In Genesis, God says to use the land—to steward it: "And God blessed them. And God said to them, ‘Be fruitful and multiply and fill the earth and subdue it, and have dominion over the fish of the sea and over the birds of the heavens and over every living thing that moves on the earth.’"
And in 2 Corinthians 9:7, we are commanded to give voluntarily: "Each one must give as he has decided in his heart, not reluctantly or under compulsion, for God loves a cheerful giver."
Responsible energy production and resource use, when governed well, create the surplus that enables better care and productivity for both people and the planet.
In contrast, the cult-like adherence to scientific consensus and institutional authority underpinning the climate narrative flies in the face of Scripture. As Cortes said, "Climate hysteria is not justified by evidence and science, instead it is a pagan religion, one squarely at-odds with authentic Christianity."
The Path Forward: Growth, Sound Governance, and Responsible Energy
Pope Leo XIV correctly identifies moral dimensions in environmental challenges. Yet the data converge on a different emphasis.
Higher-GDP nations achieve better environmental results because prosperity incentivizes and funds cleaner production. Modern energy systems in the United States and other first-world countries demonstrate that emissions can fall even as energy output and economic activity rise. Resource extraction, when responsibly managed, contributes to this prosperity rather than undermining it.

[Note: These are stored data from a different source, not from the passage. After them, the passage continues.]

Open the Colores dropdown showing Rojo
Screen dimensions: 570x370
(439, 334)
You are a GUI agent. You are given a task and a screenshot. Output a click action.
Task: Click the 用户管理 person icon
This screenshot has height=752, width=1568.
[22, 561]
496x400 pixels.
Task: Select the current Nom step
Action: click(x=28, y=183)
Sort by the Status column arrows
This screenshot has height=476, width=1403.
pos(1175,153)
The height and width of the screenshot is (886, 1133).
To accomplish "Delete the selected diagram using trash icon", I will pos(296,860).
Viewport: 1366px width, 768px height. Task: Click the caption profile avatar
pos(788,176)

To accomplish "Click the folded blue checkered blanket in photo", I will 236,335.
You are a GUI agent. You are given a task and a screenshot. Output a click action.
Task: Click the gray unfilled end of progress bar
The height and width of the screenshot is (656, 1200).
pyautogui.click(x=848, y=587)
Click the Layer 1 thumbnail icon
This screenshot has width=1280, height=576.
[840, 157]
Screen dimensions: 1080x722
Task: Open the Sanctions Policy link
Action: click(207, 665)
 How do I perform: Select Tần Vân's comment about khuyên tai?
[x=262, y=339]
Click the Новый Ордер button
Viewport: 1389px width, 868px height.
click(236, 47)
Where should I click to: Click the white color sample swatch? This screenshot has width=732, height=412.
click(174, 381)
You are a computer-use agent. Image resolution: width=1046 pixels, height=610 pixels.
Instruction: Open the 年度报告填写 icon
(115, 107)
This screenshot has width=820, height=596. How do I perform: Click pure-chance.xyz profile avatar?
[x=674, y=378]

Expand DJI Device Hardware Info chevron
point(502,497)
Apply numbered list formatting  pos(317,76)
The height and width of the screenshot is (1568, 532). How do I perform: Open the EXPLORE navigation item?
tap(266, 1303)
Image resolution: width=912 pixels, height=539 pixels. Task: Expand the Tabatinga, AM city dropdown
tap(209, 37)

China and India's continued high emissions, often justified by claiming "developing-nation status," illustrate the limits of redistributionist approaches and the importance of good governance that encourages prosperity for all citizens. The superior strategy addresses governmental failures—corruption, overregulation, weak property rights, and policies that stifle productive energy and resource development—so that prosperity can spread and accelerate cleaner outcomes everywhere.
The abundance witnessed by World Cup visitors is not an accident. It is the fruit of energy-powered growth under institutions that reward innovation and responsibility. Biblical wisdom and empirical patterns point to the same conclusion: cultivate sound governance and productive growth, and both human flourishing and environmental improvement will advance together.
Pope Leo would do far more good for far more people if he were to take a stand against extractive and exploitative government instead of calling for penalties on nations that responsibly steward the bounty God placed in the world.